7年ぶりに天津を訪問してきた。中国の4つの直轄市の中の一つとして知られる天津に対して、これまで私はあまり関心を払っていなかった。私の偏見によるものではなく、天津の地盤沈下があまりにも深刻だったためだ。
2009年に出版された拙著『「中国全省を読む」事典』(新潮文庫)の古いバージョンは、『中国全省を読む地図』だった。自分で言うのも何だが、中国各省・市・自治区の概要をコンパクトに、しかも幅広く紹介した同書は相当売れていた。
それを執筆したときは、自分が比較的よく知っている地域から書いていき、最後に書いたのが天津市だった。3回書き出したが、天津の特徴を今ひとつつかんでいないと思って3回後回しにした。これ以上後回しにできない最後の最後になって、ようやく「甘栗」と「携帯電話」をキーワードに、なんとか天津の章をまとめた。
北京との合併説がでるほど
一時は凋落した天津
天津といえば、北京、天津、上海(滬)を言い表す「京津滬(コ)」という熟語があるように、かつては上海に次ぐ中国2位の大都市で、産業、商業、海運、鉄道のどれを取っても、その存在は侮れなかった。しかし、この「京津滬」という熟語は、いまや死語に近いような存在である。その天津にとってかわったのが、今の広州だ。

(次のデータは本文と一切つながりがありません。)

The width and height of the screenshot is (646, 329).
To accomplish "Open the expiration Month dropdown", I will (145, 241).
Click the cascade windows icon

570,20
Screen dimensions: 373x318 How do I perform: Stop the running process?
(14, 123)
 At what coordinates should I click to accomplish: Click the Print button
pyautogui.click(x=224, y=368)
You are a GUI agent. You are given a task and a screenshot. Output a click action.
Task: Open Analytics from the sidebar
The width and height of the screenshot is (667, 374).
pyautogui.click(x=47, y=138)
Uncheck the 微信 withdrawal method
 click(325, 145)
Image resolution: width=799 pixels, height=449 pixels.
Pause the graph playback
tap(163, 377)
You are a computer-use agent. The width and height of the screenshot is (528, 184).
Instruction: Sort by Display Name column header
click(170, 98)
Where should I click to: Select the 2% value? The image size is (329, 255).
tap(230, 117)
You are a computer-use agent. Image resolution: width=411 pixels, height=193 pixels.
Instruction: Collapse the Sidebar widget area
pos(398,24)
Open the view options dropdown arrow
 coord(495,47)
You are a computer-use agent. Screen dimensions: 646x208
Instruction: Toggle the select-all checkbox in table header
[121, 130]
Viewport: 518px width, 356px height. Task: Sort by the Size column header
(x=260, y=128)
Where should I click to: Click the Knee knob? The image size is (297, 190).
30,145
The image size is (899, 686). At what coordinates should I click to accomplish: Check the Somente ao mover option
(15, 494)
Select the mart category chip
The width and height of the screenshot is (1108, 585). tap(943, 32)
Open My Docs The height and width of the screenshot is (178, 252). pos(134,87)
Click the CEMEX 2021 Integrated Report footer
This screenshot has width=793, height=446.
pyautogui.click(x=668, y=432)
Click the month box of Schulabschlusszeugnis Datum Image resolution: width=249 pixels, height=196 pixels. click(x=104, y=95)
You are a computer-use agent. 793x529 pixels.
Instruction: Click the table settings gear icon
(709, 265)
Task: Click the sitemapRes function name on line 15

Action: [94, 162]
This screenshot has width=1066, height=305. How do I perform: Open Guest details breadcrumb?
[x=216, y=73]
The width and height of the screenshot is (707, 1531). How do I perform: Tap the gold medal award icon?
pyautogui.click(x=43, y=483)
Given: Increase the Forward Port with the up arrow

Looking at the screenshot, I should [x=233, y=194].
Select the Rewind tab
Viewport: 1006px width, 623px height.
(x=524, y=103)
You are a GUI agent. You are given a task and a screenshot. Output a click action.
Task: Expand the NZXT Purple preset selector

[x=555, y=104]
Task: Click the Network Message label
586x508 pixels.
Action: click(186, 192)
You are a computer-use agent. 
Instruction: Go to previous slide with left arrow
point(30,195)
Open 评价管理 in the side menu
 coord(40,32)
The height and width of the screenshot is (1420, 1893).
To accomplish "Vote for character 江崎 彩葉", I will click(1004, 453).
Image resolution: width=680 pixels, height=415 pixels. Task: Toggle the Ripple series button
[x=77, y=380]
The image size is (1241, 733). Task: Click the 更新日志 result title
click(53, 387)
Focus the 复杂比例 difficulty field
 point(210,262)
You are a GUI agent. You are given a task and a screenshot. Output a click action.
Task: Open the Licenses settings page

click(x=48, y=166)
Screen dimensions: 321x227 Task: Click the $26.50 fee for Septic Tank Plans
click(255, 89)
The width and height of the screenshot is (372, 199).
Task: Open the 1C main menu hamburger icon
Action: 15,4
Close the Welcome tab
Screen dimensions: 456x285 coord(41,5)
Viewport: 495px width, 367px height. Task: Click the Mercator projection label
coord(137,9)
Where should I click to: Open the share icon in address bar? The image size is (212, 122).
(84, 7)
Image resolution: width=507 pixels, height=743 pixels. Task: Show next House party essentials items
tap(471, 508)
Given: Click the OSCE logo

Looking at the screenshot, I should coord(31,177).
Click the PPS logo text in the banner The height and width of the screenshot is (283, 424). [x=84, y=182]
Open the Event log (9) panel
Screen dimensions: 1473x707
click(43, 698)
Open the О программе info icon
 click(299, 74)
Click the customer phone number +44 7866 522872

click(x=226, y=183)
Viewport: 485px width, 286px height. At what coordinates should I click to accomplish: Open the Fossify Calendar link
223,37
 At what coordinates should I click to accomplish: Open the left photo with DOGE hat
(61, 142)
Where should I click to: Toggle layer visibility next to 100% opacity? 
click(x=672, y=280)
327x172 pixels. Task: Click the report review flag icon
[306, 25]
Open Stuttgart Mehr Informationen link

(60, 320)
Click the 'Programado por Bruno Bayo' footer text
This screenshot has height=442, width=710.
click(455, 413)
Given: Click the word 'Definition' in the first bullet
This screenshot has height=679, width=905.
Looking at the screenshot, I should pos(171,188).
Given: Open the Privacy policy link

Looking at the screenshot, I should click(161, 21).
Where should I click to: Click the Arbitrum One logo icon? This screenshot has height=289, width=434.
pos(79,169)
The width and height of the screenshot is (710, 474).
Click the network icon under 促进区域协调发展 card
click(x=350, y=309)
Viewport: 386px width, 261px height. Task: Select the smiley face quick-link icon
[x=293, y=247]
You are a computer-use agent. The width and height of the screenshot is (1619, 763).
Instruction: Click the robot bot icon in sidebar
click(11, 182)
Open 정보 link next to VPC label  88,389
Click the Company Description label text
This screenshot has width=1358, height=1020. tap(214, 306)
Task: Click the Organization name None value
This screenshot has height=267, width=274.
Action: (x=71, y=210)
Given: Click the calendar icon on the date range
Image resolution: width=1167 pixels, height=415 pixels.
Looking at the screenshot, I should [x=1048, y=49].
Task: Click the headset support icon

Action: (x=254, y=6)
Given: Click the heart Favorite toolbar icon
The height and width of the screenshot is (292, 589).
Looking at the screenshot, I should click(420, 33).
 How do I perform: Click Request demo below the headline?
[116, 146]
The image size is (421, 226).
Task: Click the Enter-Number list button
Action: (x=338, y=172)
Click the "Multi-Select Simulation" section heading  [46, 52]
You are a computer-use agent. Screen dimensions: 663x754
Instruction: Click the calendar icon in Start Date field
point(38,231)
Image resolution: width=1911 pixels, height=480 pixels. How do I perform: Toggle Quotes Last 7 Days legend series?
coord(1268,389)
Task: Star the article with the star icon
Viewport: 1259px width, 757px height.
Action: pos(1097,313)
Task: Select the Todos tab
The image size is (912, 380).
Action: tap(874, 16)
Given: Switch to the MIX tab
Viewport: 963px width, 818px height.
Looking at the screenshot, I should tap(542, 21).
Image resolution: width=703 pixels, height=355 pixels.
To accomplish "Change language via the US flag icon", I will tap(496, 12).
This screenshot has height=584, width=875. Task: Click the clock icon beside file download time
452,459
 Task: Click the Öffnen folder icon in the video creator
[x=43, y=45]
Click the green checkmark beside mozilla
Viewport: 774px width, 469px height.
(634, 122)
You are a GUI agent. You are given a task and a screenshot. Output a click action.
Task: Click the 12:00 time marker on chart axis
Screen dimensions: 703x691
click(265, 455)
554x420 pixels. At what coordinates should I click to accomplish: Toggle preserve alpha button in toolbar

天津周辺を入れると、京津唐地区(北京、天津、唐山)と表現することも多い。改革・開放が始まった1980年代初期、広州のある珠江デルタの経済的実力は京津唐地域の足元にも及ばなかった。1990年には、両者は互角となり、それ以降は、天津の地位低下は目を覆いたくなるほど惨めなものだった。